2. Coding Pattern Used in Solution

The coding pattern used in all the provided implementations is Subsets. This pattern is commonly used to solve problems where we need to generate all possible subsets (or combinations) of a given set of elements, including handling duplicates.

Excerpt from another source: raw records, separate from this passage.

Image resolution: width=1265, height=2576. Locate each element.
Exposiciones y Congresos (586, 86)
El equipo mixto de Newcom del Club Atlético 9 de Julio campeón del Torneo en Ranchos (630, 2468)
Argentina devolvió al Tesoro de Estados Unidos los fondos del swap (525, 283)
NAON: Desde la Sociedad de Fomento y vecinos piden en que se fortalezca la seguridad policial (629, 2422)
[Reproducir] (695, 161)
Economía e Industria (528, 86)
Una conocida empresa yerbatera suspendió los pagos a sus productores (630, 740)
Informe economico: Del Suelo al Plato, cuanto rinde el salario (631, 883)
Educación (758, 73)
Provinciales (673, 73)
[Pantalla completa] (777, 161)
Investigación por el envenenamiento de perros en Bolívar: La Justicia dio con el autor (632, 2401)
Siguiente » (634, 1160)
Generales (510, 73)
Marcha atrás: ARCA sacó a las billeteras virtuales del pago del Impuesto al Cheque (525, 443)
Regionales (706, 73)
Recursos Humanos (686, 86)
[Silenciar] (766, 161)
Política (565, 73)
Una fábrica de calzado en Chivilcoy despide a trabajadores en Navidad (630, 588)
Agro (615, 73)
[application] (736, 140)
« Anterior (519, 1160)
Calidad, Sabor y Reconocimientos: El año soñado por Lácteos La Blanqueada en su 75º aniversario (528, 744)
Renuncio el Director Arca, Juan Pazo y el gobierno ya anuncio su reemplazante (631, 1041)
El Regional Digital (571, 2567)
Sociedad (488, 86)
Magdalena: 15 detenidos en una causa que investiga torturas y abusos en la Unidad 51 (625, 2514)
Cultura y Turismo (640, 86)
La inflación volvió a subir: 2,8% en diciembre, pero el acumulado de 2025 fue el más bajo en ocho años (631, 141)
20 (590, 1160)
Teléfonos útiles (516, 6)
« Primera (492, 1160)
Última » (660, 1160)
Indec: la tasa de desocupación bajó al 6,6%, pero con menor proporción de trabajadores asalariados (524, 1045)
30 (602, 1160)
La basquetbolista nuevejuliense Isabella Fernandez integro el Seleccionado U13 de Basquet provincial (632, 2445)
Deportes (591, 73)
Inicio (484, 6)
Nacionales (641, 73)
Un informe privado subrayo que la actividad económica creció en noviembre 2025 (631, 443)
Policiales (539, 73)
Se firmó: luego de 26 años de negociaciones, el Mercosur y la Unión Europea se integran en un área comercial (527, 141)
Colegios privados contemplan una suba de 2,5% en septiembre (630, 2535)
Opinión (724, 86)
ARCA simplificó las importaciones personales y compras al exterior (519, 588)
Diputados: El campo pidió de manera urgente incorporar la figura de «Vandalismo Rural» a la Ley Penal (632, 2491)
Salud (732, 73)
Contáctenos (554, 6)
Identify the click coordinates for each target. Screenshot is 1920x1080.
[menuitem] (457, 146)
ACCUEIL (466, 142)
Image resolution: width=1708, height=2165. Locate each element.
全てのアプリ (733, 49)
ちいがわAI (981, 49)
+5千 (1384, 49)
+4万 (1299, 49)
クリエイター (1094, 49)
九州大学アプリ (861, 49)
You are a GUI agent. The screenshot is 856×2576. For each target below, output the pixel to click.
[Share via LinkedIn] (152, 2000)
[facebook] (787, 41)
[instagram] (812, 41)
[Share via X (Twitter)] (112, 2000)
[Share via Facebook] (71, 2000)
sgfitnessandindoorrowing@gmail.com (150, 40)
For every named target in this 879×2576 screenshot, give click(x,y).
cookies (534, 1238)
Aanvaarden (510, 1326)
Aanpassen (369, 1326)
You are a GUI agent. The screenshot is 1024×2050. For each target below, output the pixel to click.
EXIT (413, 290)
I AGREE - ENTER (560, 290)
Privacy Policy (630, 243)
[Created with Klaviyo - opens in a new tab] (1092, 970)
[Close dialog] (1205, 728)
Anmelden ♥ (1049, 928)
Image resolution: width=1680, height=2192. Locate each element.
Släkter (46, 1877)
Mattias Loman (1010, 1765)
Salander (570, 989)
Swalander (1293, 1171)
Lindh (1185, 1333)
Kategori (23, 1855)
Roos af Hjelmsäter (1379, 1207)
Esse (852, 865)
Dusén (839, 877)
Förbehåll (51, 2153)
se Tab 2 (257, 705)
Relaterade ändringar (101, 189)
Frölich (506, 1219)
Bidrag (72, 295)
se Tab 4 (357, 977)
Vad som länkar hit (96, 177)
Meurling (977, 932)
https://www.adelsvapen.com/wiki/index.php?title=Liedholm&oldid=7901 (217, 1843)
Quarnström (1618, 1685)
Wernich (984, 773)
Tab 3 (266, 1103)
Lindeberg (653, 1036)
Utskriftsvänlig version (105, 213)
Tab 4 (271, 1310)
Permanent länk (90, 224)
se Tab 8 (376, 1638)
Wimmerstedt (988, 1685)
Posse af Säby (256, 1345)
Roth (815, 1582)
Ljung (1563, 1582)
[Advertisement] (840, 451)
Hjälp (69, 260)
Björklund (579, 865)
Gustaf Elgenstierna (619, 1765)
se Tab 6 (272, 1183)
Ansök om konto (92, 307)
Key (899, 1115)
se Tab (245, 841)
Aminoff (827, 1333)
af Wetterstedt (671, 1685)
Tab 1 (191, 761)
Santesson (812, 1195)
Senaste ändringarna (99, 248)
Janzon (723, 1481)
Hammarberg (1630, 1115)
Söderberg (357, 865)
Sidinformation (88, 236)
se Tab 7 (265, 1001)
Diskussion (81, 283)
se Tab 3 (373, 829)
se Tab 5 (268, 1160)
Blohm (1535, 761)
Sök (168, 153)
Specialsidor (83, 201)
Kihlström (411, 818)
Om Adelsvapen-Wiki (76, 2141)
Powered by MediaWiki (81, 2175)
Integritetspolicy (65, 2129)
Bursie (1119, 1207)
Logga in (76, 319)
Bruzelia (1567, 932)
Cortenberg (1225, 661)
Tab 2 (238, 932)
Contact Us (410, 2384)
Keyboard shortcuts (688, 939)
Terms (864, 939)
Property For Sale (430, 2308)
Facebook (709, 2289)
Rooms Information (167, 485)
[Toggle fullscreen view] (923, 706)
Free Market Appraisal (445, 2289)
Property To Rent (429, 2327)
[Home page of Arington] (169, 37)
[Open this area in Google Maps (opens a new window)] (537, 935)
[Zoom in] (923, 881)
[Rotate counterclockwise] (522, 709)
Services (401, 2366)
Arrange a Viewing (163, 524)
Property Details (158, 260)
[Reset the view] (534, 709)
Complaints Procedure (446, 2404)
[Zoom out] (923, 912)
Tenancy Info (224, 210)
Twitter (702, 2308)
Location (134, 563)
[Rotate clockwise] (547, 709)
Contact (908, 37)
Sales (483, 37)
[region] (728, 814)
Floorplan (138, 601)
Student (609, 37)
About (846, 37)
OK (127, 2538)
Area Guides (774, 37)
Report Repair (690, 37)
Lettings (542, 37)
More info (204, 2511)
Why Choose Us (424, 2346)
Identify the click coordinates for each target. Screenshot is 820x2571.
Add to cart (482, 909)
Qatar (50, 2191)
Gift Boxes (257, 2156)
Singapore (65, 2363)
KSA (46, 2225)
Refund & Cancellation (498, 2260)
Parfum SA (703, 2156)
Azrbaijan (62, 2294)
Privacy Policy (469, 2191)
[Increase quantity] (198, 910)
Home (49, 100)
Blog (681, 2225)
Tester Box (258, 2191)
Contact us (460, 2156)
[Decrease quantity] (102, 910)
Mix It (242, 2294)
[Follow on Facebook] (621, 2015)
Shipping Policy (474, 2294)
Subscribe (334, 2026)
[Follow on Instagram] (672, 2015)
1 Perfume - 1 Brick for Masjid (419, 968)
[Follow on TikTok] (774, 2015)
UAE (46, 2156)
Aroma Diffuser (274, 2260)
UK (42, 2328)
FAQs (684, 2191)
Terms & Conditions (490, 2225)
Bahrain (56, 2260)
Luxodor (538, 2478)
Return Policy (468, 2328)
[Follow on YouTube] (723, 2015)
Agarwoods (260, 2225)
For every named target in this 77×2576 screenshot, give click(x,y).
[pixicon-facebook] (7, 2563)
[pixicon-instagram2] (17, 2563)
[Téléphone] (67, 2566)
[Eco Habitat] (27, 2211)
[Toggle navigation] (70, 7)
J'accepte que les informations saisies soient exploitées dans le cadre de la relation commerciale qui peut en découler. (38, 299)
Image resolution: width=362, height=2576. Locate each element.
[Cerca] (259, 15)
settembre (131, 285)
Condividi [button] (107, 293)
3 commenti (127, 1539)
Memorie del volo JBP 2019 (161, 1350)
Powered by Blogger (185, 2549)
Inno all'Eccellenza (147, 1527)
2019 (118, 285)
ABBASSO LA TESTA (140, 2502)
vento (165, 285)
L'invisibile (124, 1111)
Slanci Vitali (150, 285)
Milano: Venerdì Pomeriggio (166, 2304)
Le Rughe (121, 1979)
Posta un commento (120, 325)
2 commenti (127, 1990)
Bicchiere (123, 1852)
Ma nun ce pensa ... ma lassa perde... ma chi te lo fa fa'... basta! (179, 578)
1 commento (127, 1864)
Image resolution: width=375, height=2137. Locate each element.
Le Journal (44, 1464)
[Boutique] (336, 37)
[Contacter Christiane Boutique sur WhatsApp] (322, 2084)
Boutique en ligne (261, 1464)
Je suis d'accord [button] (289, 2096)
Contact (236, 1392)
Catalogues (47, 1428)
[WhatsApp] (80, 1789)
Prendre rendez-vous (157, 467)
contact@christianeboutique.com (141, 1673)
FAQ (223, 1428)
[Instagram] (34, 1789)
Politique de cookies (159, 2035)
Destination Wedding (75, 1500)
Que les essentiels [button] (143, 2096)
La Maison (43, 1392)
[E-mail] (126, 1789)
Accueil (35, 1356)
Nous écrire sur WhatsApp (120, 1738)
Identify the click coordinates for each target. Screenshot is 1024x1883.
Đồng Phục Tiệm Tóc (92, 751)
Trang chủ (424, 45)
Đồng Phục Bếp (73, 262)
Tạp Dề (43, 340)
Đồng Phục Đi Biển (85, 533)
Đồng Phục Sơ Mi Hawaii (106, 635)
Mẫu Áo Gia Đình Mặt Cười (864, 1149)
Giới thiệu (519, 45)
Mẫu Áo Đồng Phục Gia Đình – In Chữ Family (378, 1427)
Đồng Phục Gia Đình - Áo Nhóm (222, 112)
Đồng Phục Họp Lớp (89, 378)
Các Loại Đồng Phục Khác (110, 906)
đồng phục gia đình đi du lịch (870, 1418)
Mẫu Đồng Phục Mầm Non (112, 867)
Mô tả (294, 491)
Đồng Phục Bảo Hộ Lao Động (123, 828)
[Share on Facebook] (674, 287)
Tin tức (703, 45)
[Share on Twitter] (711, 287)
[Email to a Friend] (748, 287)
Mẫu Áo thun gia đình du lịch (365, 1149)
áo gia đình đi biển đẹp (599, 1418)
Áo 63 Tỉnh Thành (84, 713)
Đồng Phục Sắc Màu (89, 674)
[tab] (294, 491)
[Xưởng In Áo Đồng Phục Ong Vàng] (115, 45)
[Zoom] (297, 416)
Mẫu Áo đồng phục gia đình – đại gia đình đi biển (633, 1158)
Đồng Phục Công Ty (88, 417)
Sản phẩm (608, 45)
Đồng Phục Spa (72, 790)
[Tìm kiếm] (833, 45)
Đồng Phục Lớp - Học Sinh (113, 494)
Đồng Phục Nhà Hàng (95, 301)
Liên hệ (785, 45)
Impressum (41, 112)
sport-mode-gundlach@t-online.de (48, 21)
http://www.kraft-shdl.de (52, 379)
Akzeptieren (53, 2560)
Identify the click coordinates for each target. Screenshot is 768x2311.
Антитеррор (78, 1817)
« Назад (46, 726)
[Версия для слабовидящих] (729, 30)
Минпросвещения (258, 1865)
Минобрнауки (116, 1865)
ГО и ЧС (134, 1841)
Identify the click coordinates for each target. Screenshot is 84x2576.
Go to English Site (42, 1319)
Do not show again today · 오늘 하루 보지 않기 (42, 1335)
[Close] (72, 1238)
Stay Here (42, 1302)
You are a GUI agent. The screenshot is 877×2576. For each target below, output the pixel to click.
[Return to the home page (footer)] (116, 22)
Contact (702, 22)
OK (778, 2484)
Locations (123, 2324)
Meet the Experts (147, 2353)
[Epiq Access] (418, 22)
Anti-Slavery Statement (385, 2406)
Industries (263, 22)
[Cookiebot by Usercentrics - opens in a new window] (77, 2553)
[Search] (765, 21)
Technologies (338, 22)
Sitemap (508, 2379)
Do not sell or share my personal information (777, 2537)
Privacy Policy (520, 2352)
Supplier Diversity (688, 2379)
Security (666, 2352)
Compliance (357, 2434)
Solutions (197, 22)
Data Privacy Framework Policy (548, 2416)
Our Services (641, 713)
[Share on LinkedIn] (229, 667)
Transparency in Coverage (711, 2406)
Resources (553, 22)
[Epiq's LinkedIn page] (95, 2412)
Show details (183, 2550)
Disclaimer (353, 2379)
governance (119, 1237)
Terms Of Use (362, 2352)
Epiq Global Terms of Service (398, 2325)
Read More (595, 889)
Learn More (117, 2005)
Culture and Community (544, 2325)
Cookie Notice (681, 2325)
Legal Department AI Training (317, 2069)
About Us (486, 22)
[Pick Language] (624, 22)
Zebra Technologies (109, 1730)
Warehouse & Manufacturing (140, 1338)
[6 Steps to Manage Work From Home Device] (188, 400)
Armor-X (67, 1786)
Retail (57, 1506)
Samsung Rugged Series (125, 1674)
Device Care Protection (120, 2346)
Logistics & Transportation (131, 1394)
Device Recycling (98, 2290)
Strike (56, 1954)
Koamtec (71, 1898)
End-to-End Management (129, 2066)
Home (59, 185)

3. Code Implementation in Different Languages

3.1 Subsets II C++

class Solution {
public:
    vector<vector<int>> subsetsWithDup(vector<int>& nums) {
        vector<vector<int> > totalset = {{}};
        sort(nums.begin(),nums.end());
        for(int i=0; i<nums.size();){
            int count = 0; // num of elements are the same
            while(count + i<nums.size() && nums[count+i]==nums[i])  count++;
            int previousN = totalset.size();
            for(int k=0; k<previousN; k++){
                vector<int> instance = totalset[k];
                for(int j=0; j<count; j++){
                    instance.push_back(nums[i]);
                    totalset.push_back(instance);
                }
            }
            i += count;
        }
        return totalset;
    }
};

3.2 Subsets II Java

class Solution {
    public List<List<Integer>> subsetsWithDup(int[] nums) {
    Arrays.sort(nums);
    List<List<Integer>> res = new ArrayList<>();
    List<Integer> each = new ArrayList<>();
    helper(res, each, 0, nums);
    return res;
}
public void helper(List<List<Integer>> res, List<Integer> each, int pos, int[] n) {
    if (pos <= n.length) {
        res.add(each);
    }
    int i = pos;
    while (i < n.length) {
        each.add(n[i]);
        helper(res, new ArrayList<>(each), i + 1, n);
        each.remove(each.size() - 1);
        i++;
        while (i < n.length && n[i] == n[i - 1]) {i++;}
    }
    return;       
    }
}

3.3 Subsets II JavaScript

var subsetsWithDup = function(nums) {
    nums = nums.sort((a,b) => a-b);
    const res = [];
    function fn(length, start=0, arr = []) {
        if (arr.length === length) {
            res.push(arr.slice());
            return;
        }
        for(let i=start; i<nums.length; i++) {       
            if (i !== start && nums[i-1] === nums[i]) continue;
            arr.push(nums[i]);
            fn(length, i+1, arr);
            arr.pop();            
        }
    }
    for(let length=0; length<=nums.length; length++) {
        fn(length);
    }
    return res;    
};

3.4 Subsets II Python

class Solution(object):
    def subsetsWithDup(self, nums):
        res = [[]]
        nums.sort()
        for i in range(len(nums)):
            if i == 0 or nums[i] != nums[i - 1]:
                l = len(res)
            for j in range(len(res) - l, len(res)):
                res.append(res[j] + [nums[i]])
        return res

4. Time and Space Complexity

	Time Complexity	Space Complexity
C++	O(2ⁿ)	O(2ⁿ)
Java	O(2ⁿ)	O(2ⁿ)
JavaScript	O(2ⁿ)	O(2ⁿ)
Python	O(2ⁿ)	O(2ⁿ)

The Subsets pattern is used to generate all possible subsets of a given array.
Sorting the array helps in efficiently handling duplicates.
The time and space complexity for all implementations is O(2ⁿ), which is expected for subset generation problems.